JAKARTA, KOMPAS.com — Komisioner Ombudsman RI Adrianus Meliala menilai, gelar perkara terbuka yang akan dilakukan Kepolisian RI dalam kasus dugaan penistaan agama oleh Basuki Tjahaja Purnama berpotensi mala-administrasi.
Adrianus mengatakan, potensi mala-administrasi muncul karena gelar perkara tak pernah dilakukan dalam proses penyelidikan.
Gelar perkara seharusnya dilakukan pada tahap penyidikan setelah indikasi pidana dari tindakan seseorang diketahui.
"Ini masih lidik (penyelidikan), tidak ada gelar," ujar Adrianus, di Kantor Ombudsman RI, Jakarta, Rabu (9/11/2016).
Ia mengatakan, gelar perkara seharusnya dilakukan secara tertutup dan hanya diikuti pihak terkait.
"Kalau sudah ada gelar, gelar harus tertutup. Gelar harus terkait dengan pihak-pihak yang menjalankan fungsi kepolisian. Lalu ada penasihat hukum terlapor dan pelapor. Artinya betul-betul pihak yang terkait dengan perkara," tutur Adrianus.

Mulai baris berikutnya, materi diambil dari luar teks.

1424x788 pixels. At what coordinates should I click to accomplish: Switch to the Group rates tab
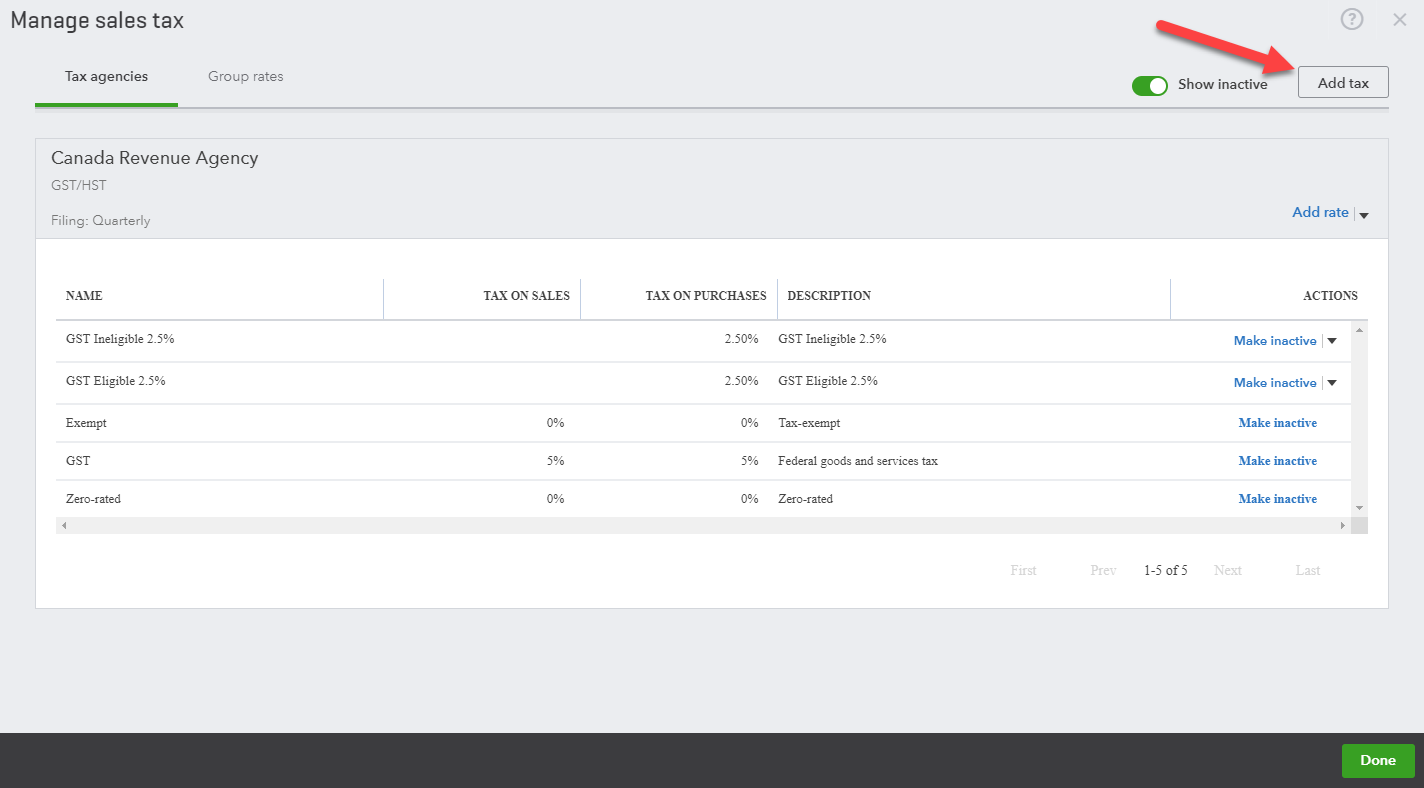click(x=246, y=76)
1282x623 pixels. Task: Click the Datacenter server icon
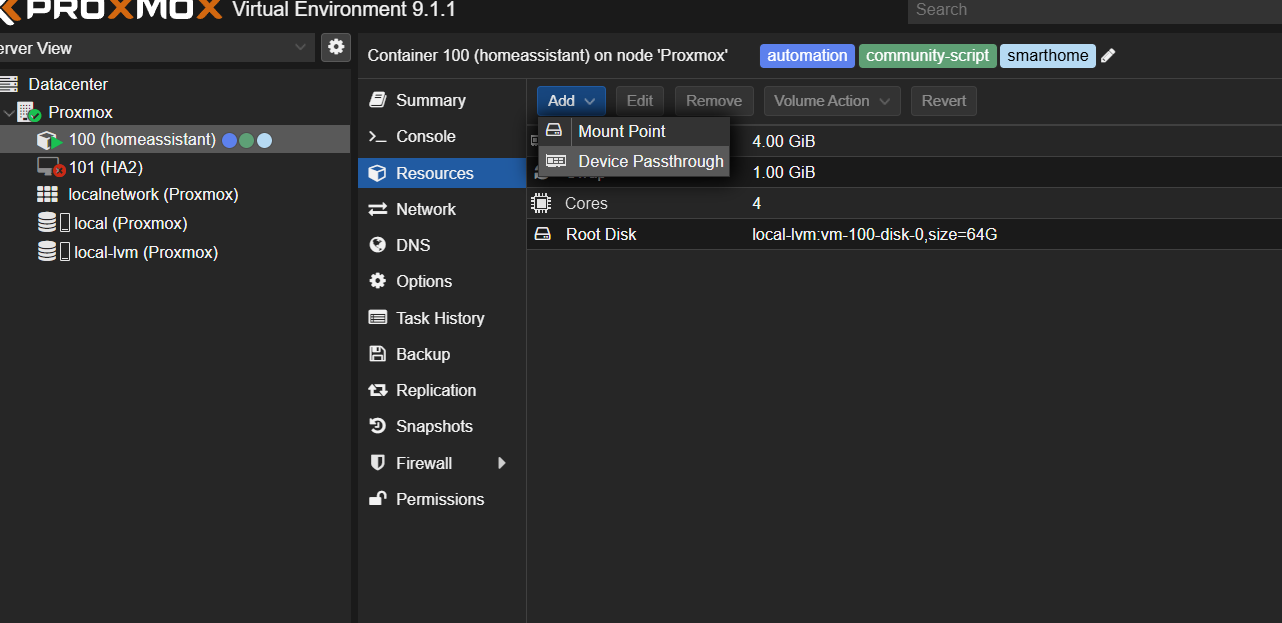click(9, 85)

Menurut dia, polisi belum memiliki dasar yang kuat untuk menghadirkan saksi ahli secara berimbang dalam gelar perkara.
(Baca: Ruhut Dukung Polri Gelar Perkara Kasus Ahok secara Terbuka)
Jika saksi yang dominan dihadirkan mendukung satu kubu tertentu, Adrianus khawatir akan timbul penggiringan opini dalam proses penegakan hukum kasus Ahok.
"Tidak ada ketentuan polisi menghadirkan saksi-saksi yang pas. Itu adanya di persidangan. Jadi, tergantung dengan siapa yang diundang," kata dia.
Hal tersebut, kata Adrianus, berpotensi memunculkan ketidaksepakatan di publik jika gelar perkara dilakukan secara terbuka.
"Dengan kata lain, pasti akan timbul ketidaksepakatan. Ketika ketidaksepakatan itu timbul di ruang rapat, maka bisa dibayangkan bagaimana dengan di luar ruang rapat, di jalan? Keputusannya akan tidak memuaskan segolongan pihak," kata Adrianus.
Untuk menghindari hal tersebut, ia meminta pihak kepolisian lebih berhati-hati jika memutuskan melakukan gelar perkara secara terbuka.
"Dalam rangka gelar itu, kalau polisi enggak berhati-hati, tidak fokus berpegangan pada ada tidaknya hubungan langsung dengan pasalnya, maka polisi akan terbawa pada pendekatan yang dikemukakan oleh ahli," papar Adrianus.
Polri berencana melakukan gelar perkara penyelidikan kasus dugaan penistaan agama Gubernur DKI Jakarta Basuki Tjahaja Purnama alias Ahok secara terbuka kepada media dan sejumlah pihak terkait.
Kepala Divisi Humas Polri Irjen Pol Boy Rafli Amar mengatakan, gelar perkara dilakukan terbuka untuk menghindari kecurigaan adanya intervensi terhadap penyelidikan kasus tersebut.
Boy mengakui bahwa ini kali pertama Polri melakukan gelar perkara terbuka. Biasanya, gelar perkara berlangsung tertutup dan hanya dilakukan bersama kejaksaan.
Namun, penyelidikan ini dianggap pengecualian karena kasus ini menyedot perhatian masyarakat.